Setelah dipenjara selama delapan tahun, al-Hallaj dihukum gantung. Sebelum digantung, ia dicambuk seribu kali tanpa mengaduh kesakitan, lalu dipenggal kepalanya. Namun, sebelum dipancung, ia meminta sholat dua rakaat. Setelah selesai sholat, kaki dan tangannya dipotong, badannya digulung dalam tikar bambu lalu dibakar dan abunya dibuang ke sungai, sedangkan kepalanya di bawa ke Khurasan untuk dipertontonkan. Dan akhirnya al-Hallaj wafat pada tahun 922 M. Kematian tragis al-Hallaj yang tampak seperti dongeng tidak membuat gentar para pengikutnya. Ajarannya masih tetap berkembang. Terbukti setelah satu abad dari kematiannya, di Irak ada 4000 orang yang menamakan diri hallajiah [4]. Di sisi lain, pengaruhnya sangat besar terhadap para pengikutnya. Ia dianggap mempunyai hubungan dengan gerakan Qaramitah.
Di antara ajaran tasawwuf al-Hallaj yang paling terkenal adalah al-Hulul dan Wahdat al-Syuhud, yang kemudian melahirkan paham kesatuan wujud yang dikembangkan Ibn ‘Arabi. Al-Hallaj memang pernah mengaku bersatu dengan Tuhan (hulul). Al-Hallaj berpendapat bahwa dalam diri manusia sebenarnya ada sifat-sifat ketuhanan. Ia mentakwilkan QS. Al-Baqarah ayat 34, bahwa Allah member perintah kepada malaikat untuk sujud kepada Adam.

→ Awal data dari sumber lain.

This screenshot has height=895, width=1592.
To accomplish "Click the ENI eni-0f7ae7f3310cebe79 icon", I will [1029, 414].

Karena yang berhak untuk diberi sujud hanya Allah, al-Hallaj memahami bahwa dalam diri Adam sebenarnya ada unsur ketuhanan [5].

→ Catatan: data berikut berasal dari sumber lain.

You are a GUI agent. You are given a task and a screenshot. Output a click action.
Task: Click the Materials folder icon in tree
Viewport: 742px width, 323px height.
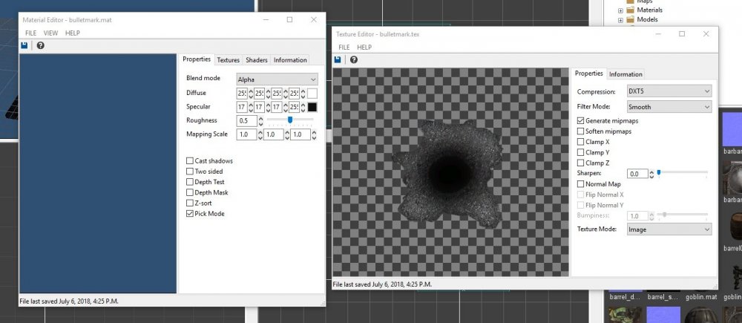(631, 10)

Harun Nasution mengemukakan pendapat al-Hallaj demikian, karena sebelum menjadikan makhluk, Tuhan melihat Dzat-Nya sendiri, cinta yang tidak dapat disifatkan, dan cinta inilah yang menjadi sebab wujud dan sebab dari yang banyak ini. Ia mengeluarkan sesuatu dari tiada dalam bentuk “copy” diri-Nya yang mempunyai segala sifat dan nama. Bentuk “copy” ini adalah Adam. Pada diri Adam-lah, Allah muncul [6]. Hal ini tampak dalam Syi’irnya:
“Maha Suci Dzat yang sifat kemanusiaan-Nya
membuka rahasia ketuhanan-Nya yang gemilang.
Kemudian kelihatan bagi makhluk-Nya dengan nyata
dalam bentuk manusia yang makan dan minum”.
Melalui syi’ir di atas, tampaknya al-Hallaj memperlihatkan bahwa Tuhan mempunyai dua sifat dasar, yaitu sifat ketuhanan-Nya sendiri (lahut) dan sifat kemanusiaan (nasut). Jika “nasut” Allah mengandung tabiat seperti manusia yang terdiri atas roh dan jasad, “lahut” tidak dapat bersatu dengan manusia kecuali dengan cara menempati tubuh setelah sifat-sifat kemanusiaannya hilang, seperti yang terjadi pada diri Isa As.
Dapat ditarik kesimpulan bahwa “hulul” yang terjadi pada al-Hallaj tidaklah nyata karena memberi pengertian secara jelas adanya perbedaan antara hamba dan Tuhan. Dengan demikian, “hulul” yang terjadi hanya sekedar kesadaran psikis yang berlangsung pada kondisi “fana”, atau menurut ungkapnya sekedar terlebarnya “nasut” dalam “lahut”, atau dapat dikatakan antara keduanya tetap ada perbedaan, seperti dalam Syi’irnya:
“Air tidak dapat menjadi,
meskipun keduanya telah bercampur aduk”.
Reff:
[1]Saleh Abdul Sabur, Tragedi al-Hallaj, Pustaka, Bandung, 1976, hal. viii.
[2] Abu al-Wafa al-Ghanimi al-Taftazani, Sufi dari Zaman ke Zaman, terj. Ahmad Rofi’ Utsmani, Pustaka, Bandung, 1985, hal. 86.
[3] Hamka, Tasawwuf Perkembangan dan Pemurniannya, Yayasan Nurul Islam, Jakarta, 1980, hal. 112.
[4] Kamil Mushthafa al-Syibli, al-Shillah bain al-Tasawwuf wa al-Tasyayyu, Dar al-Ma’arif, Mesir, t.t, hal. 376.
[5] Abdul Qadir Mahmud, al-Fikr al-Islami wa al-Falsafah al-Mu’aridhah fi al-Qadim wa al-Hadits, Ha’iah al-Mishriyyah al-‘Ammah li al-Kitab, 1986, hal. 77-78.
[6] Harun Nasution, Filsafat dan Mistisme dalam Islam, Bulan Bintang, Jakarta, 1973, hal. 79.